9.4.20

baby, it's cold inside; echoes from a (social) distance #10



The word is now a virus and language has turned into a serial killer…




breaking News! Trump tweets that New York is now a “hot spot”.

Whether I like it or not my mind travels back exactly three years ago. I think of the East Aegean and its European handled conflict zones - they called them “hot spots”.

March 2020, I read about “First Response” medical teams fighting worldwide an invisible enemy.

I instinctively remember the days I had to witness non-medical around that time  “First Response” teams fighting another “enemy” which took the form of men and women – they called them “migrant flows”.

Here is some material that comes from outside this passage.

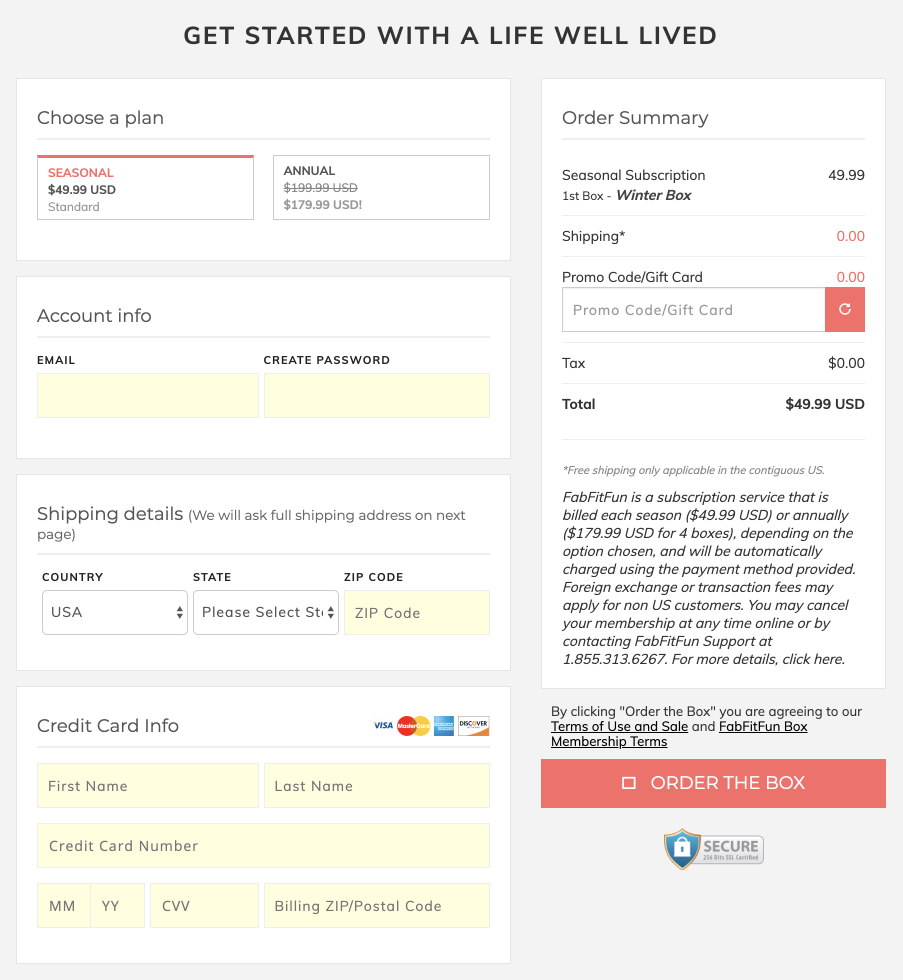Click the Credit Card Number field
903x980 pixels.
[263, 845]

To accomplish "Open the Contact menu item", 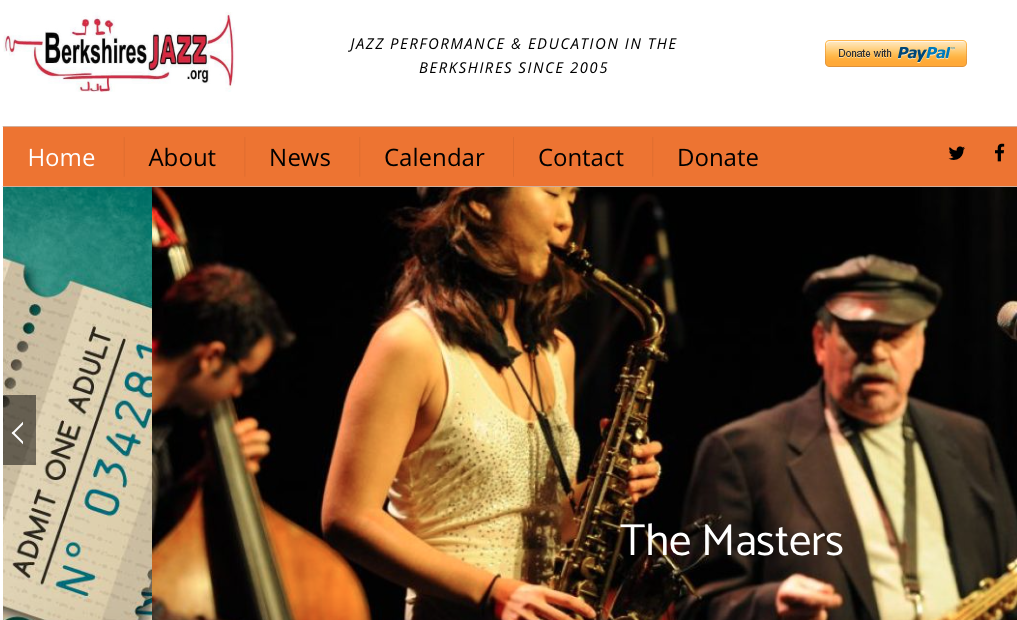I will click(x=581, y=158).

The sun is out today, it is the beginning of spring and we ‘re all waiting for Easter (of the coming year). I see people crossing hectically the street when they see strangers approaching from afar.

Three years ago it wasn’t bellum omnium contra omnes; the hygienic war was rather held between “us” and “them,” employees of various nationalities vs refugees of various failed states -  that was a social distance sponsored by seminars provided by the United Nations: “no handshakes, no touching please between employees and beneficiaries!”

From my balcony I gaze at passers-by fearful of being viciously attacked by virus infected outdoors surfaces.

Back once more, hoping it’s going to be the last time, only to recall the vivid memory of the disgusted disapproving looks of my colleagues every time I touched with my bare hands the 2.4 meter high metal fence of the camp decorated with two layers of razor barbed wire.
 

Do not enquire, you ‘ll find no causality here, only the bitter taste of the twisted plots of history. 

The words is now a virus and makes me realize that… baby, it might be cold inside, but out there right now is burning hot!

As David Runciman recently put it, 

“for now the war is all there is, and the peace will have to take care of itself.”